__EXERCISE AIM__.
Count the lines in the records below that contain the string "image". Treat uppercase and lowercase as different, and reply with the number alone.

__DATASET ROWS__.

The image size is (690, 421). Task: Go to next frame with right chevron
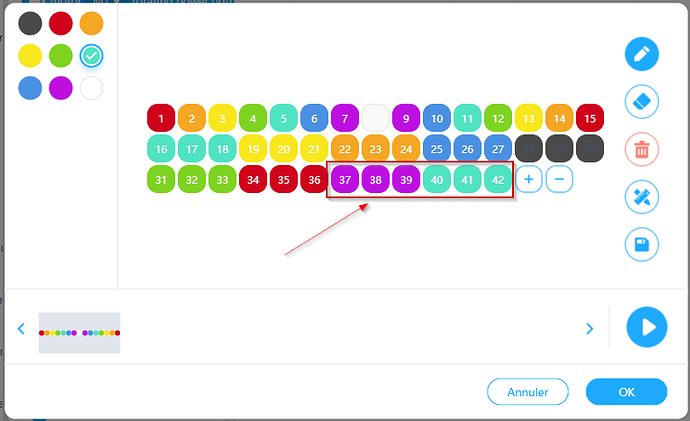(590, 329)
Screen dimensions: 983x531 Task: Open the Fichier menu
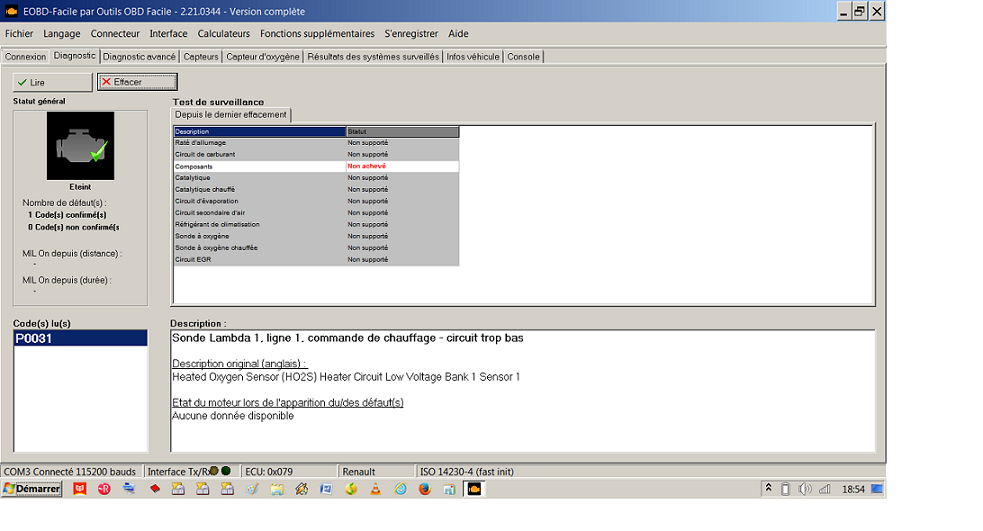(19, 33)

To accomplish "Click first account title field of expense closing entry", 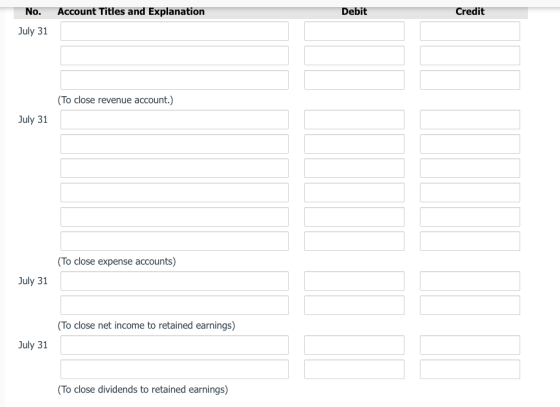I will pyautogui.click(x=174, y=120).
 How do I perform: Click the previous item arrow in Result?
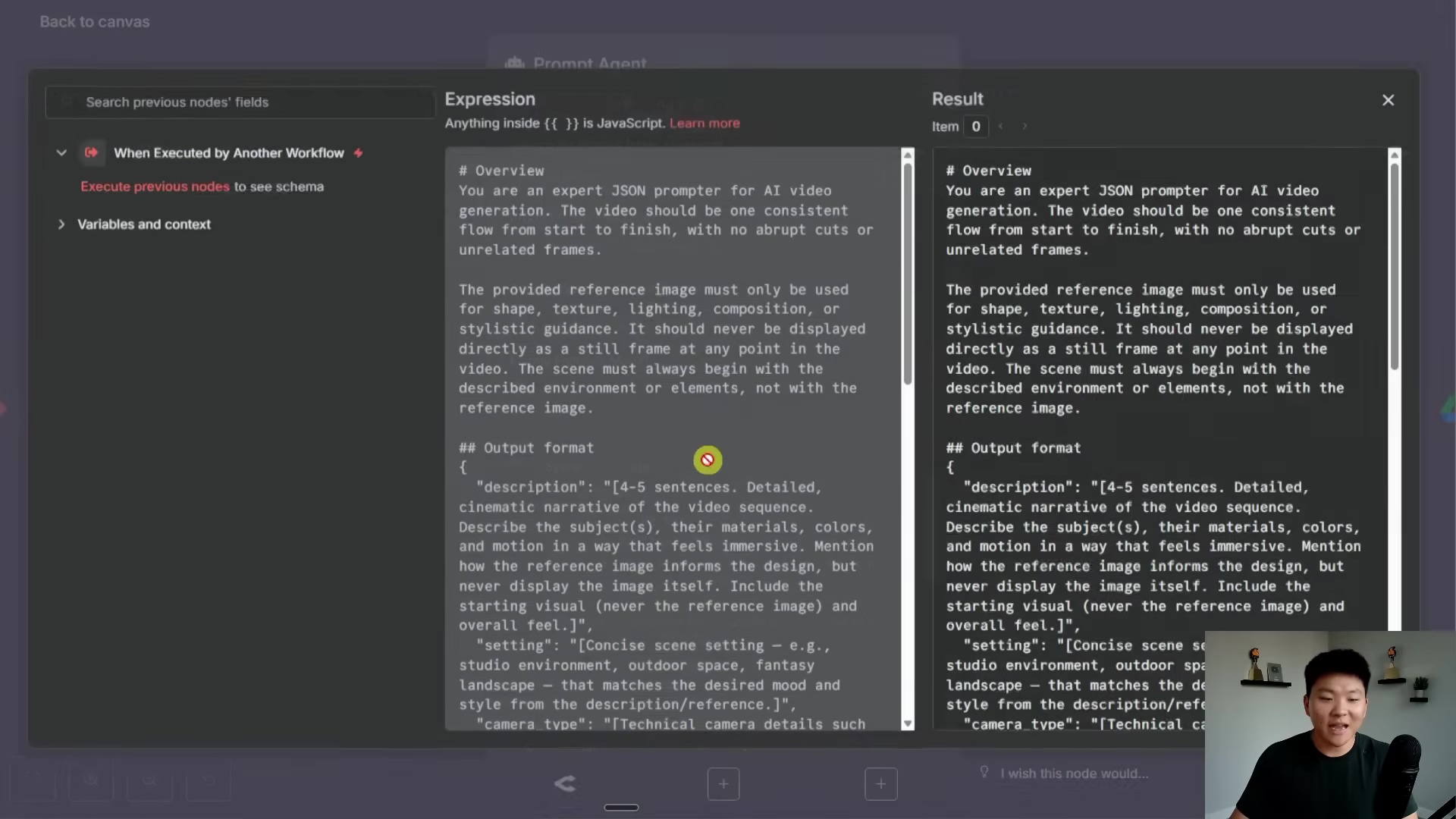(x=1001, y=126)
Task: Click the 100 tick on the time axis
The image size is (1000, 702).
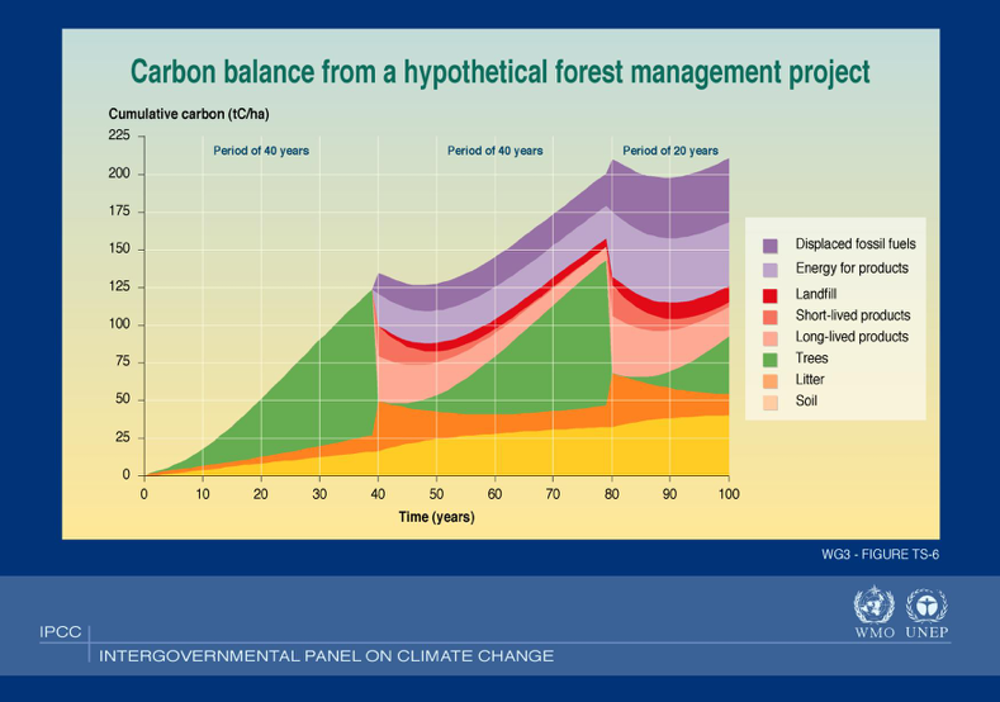Action: 728,495
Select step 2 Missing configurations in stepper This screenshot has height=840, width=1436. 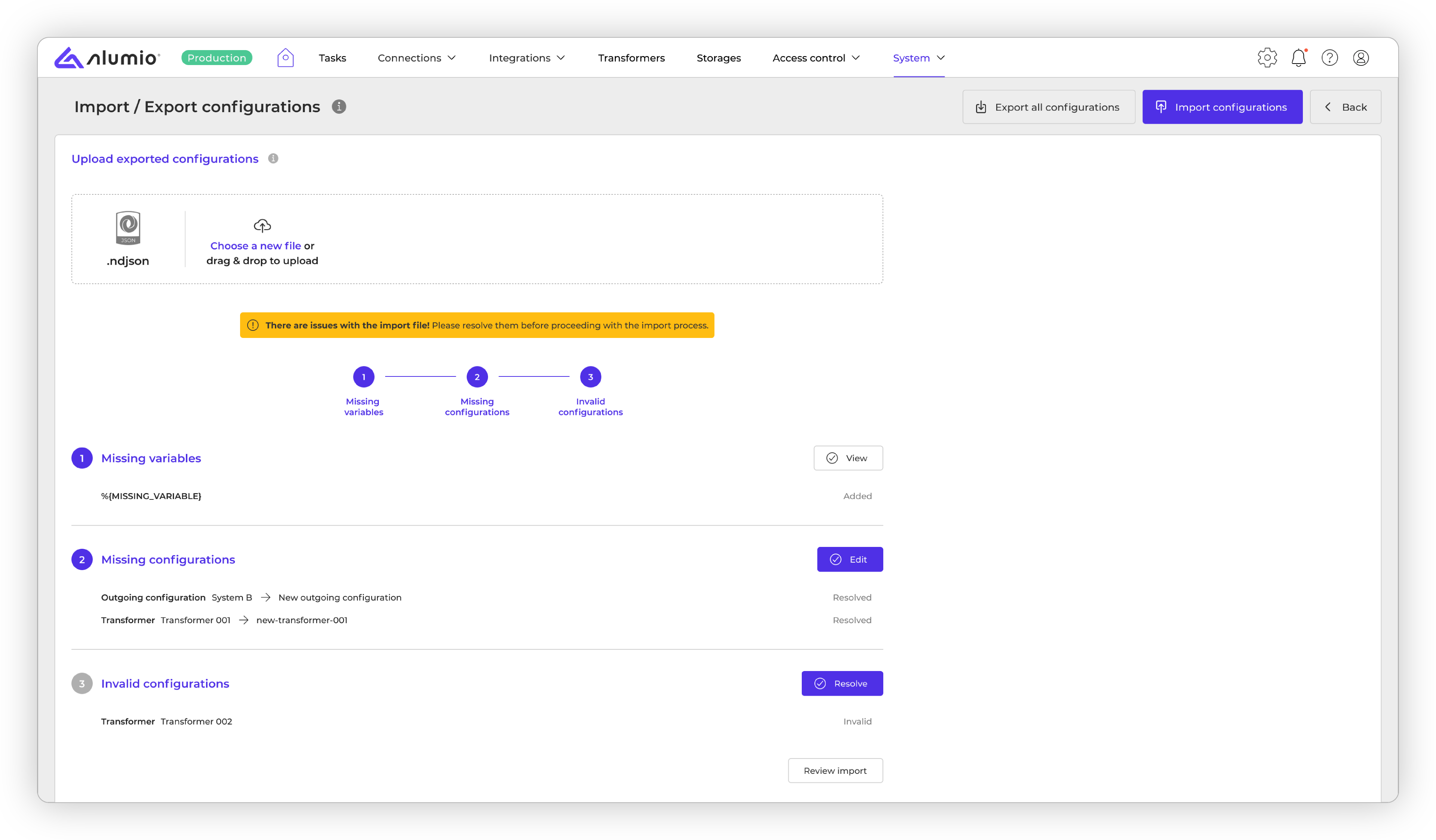pos(477,377)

__RESULT FOR THIS TASK__.
2